Is there a RPC call that is associated with the photo feature? If someone wanted to make a corresponding change to the open source CPRS, is there some "lessons learned" or "de facto" implementation that should be kept in common, for the good of the community?

David

Ben Mehling Date: Fri, 18 Jul 2008 08:59:12 -0700

Hi David-

The Patient Photo enhancement was a part of the 'desktop imaging' work done to allow directly attached images to be associated with TIU documents.

A design goal was to use existing "MAG" related work where we could. Some RPCs were added as necessary. Our implementation uses RPCs to associate images and fetch image locations. The actual image upload is handled via a secure WebDAV link and image fetching uses HTTPS. The RPC used to fetch the patient photo is "MSCGMAG PAT PHOTOS" and is available in our distribution if you'd like to take a look.

- Ben

I, Valdes Date: Mon, 21 Jul 2008 05:35:50 -0700 (PDT

Since this is a log I am going to think out loud:

I am faced with a dilemma: Abandon WVEHR and change over to OpenVistA which has the picture function now but does not have CCHIT certification and is said to not be VA patch-stream compatible or wait an indeterminate amount of time for the picture function to appear in WVEHR? -- IV

st...@stevenowen.com Date: Mon, 21 Jul 2008 08:45:24 -0400

As Nancy mentioned, I took a look at the COM object functionality of CPRS and created a very simple CPRS plug-in that will display a the patient photo just after the the patient selection is made in CPRS. It uses existing MAG RPC's. I'll upload to the source to file section this evening.
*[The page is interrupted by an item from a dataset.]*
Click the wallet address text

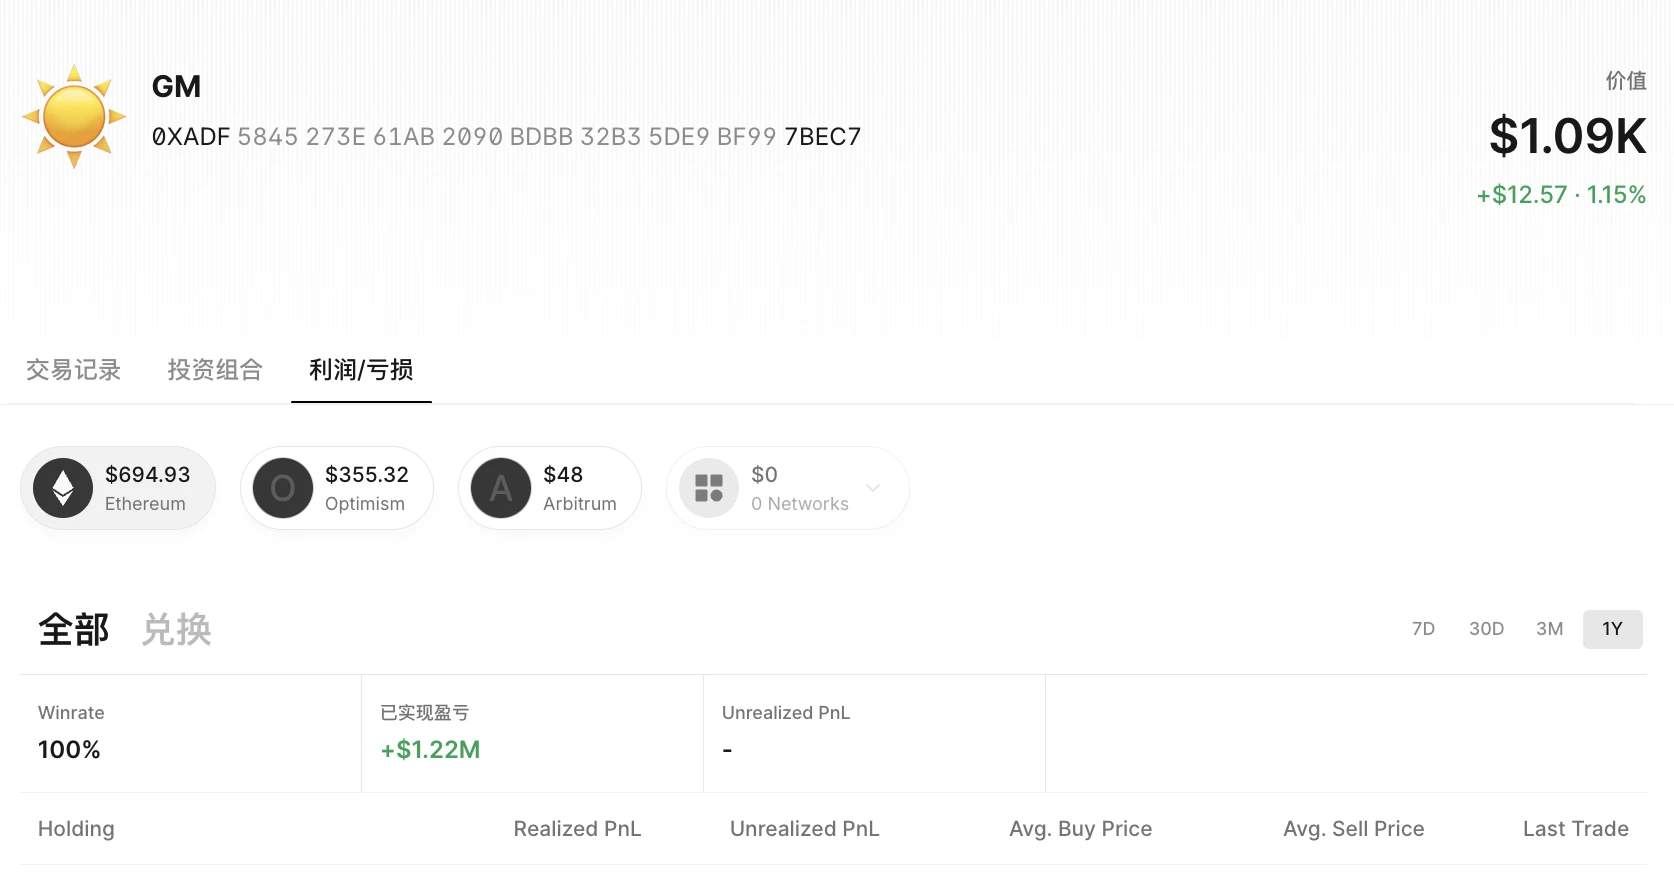pos(506,137)
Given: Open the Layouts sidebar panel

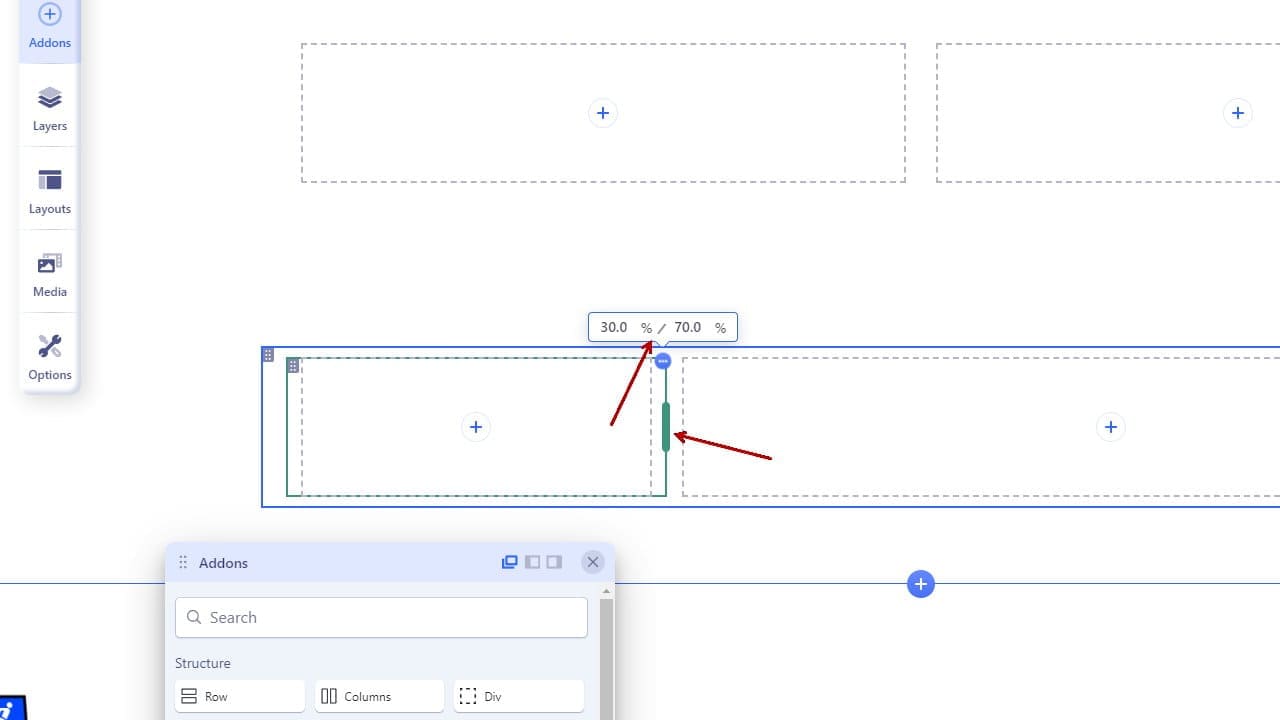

Ben Mehling Date: Mon, 21 Jul 2008 07:07:20 -0700

Ignacio-

I'm not certain I understand the "VA patch-stream" compatible comment. While I haven't looked in depth at patch stream used for any of the other VistA-based distributions, if the system in question fixes bugs or enhance functionality inside any VA packages, then some care will need to be taken before applying vanilla VA patches. OpenVista most certainly has both fixes to VA bugs and enhancements that would mean the patches from the VA would need to be analyzed before application -- this is a process we periodically perform to update our own distribution.

I would make the assumption this is true of other distributions as well.

- Ben

David Whitten CTO WorldVistA Date: Mon, 21 Jul 2008 10:04:16 -0500

I agree with Ben.

Any person who is currently using any VistA variant (WorldVistA EHR, Medsphere OpenVista, RPMS from IHS, Hui OpenVista) will need to install VA patches on a regular basis. Contrary to the name, patches rarely fix deficiencies in the system, and usually enhance the capabilities of a package or bring it into compliance with new regulatory requirements. Anyone who does doesn't install patches ends up having to do all that work on their own, with the concomitant costs of development, testing, and deployment.

Part of the process of installing a patch into a VistA system requires an evaluation of the impact of any patch. After evaluation, the patch can be installed directly if it doesn't overlap any local modifications to code or data. If it does, then the patch must be recreated taking them into account, or a new patch must be created to put the local modifications back into the system after the patch is installed. I know this process is a priority of WorldVistA and part of the software services we work on.